Regular expressions are cool creatures, but I've mostly been avoiding anything but the most basic ones, thinking they are more trouble than they are worth. Last week I found myself needing them when I was going through a largish code base. I ended up solving two problems, as well as ending up with two new problems.

The first problem came up when I was learning about traits (similar to interfaces, protocols or abstract classes in many other language) in Scala. I wanted to find all traits in a code base, but this turned out to print out a lot of "sealed trait"s (traits that are private). After some googling I found out about regular expression look-behind, which goes back in the text after it finds a match and, in this case, ignores all the matches which are prepended with "sealed ". This turns up the desirable public " trait"s only, which was exactly what I wanted.

ack '(?<!sealed) trait'

The second problem was learning about pattern matching in Scala. It was less about regular expressions per se and more about useful flags to ack  (like grep but with a better interface for code search). I wanted to find some examples of `match` being used, but there was no context outside of the line being matched, and it was getting annoying to constantly go to the file in question. Looking in the manual of ack (I used grep to find what I wanted, out of habit: `man ack | grep context`!) I found the neat flags --A (after lines), --B (before lines) and --C (context, both before and after) that prints the surrounding n lines. All I had to was write something like the following to get a good idea of how "match" worked in several instances.

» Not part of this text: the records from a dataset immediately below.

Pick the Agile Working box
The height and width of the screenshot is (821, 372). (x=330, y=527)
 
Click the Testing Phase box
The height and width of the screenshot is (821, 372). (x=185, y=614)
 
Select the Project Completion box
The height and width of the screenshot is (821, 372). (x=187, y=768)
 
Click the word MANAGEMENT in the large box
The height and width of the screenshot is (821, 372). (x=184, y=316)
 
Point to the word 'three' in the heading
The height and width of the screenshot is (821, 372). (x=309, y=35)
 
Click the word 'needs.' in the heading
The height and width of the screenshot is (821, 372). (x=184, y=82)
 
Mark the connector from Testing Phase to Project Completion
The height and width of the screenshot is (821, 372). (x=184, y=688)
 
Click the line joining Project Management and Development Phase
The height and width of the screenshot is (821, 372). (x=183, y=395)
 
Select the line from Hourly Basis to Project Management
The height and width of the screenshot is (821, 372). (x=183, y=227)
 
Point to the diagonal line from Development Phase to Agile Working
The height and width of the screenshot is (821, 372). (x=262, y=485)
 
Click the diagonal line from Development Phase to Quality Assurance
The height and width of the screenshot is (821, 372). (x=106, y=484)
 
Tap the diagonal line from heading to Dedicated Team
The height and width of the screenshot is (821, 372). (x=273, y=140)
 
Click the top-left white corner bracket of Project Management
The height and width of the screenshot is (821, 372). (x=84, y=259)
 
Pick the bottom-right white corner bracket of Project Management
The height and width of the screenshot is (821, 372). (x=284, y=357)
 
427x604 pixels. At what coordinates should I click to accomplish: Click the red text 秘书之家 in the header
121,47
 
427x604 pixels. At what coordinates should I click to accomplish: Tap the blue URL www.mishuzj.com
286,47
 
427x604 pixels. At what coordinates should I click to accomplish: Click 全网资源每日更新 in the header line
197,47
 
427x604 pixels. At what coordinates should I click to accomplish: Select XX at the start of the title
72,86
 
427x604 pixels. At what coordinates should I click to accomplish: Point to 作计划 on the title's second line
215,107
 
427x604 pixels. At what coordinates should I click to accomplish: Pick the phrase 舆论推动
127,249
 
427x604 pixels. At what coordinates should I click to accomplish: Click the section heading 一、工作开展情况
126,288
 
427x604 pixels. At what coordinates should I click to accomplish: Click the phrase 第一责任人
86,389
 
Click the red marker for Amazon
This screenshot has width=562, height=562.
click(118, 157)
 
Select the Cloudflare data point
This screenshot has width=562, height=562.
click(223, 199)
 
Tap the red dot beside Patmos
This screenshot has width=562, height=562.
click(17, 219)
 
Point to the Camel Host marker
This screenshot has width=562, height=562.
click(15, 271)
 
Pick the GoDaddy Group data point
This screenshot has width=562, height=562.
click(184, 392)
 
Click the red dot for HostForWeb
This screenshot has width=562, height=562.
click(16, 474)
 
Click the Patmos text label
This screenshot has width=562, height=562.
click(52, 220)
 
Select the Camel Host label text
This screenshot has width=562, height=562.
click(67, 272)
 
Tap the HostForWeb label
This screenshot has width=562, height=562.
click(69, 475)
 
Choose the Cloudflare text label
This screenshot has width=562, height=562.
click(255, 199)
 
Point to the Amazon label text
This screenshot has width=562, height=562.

ack --scala --C=5 "match "

Pretty useful stuff.

Enamored with my newfound interest for searching through code bases I immediately started thinking of other things I wanted to do. Here are two things I wanted to do but didn't find any obvious way to solve, mostly because I couldn't figure out how to deal with wrapping lines. Maybe someone reading this knows how to do them?

  1. How would you find all functions longer than 10 lines? (Defined as either (defn foo ...) or just as a block with surrounding empty lines).
  2. How would you find all instances of `match` with everything between { and } being shown? (i.e. variable context)

1 would be useful in finding functions likely to be in need of refactoring, at least in Clojure code. For 2 I was hoping something like this was going to work:

ack --scala "match {(.|[\r\n])*\}"

but it and a couple of permutations thereof produced no matches.

I have three takeaways from this weekend's foray into regular expression.

  1. Regular expressions can be extremely useful.
  2. They are a rabbit hole.
  3. Real code with context is great for understanding both a language and a code base.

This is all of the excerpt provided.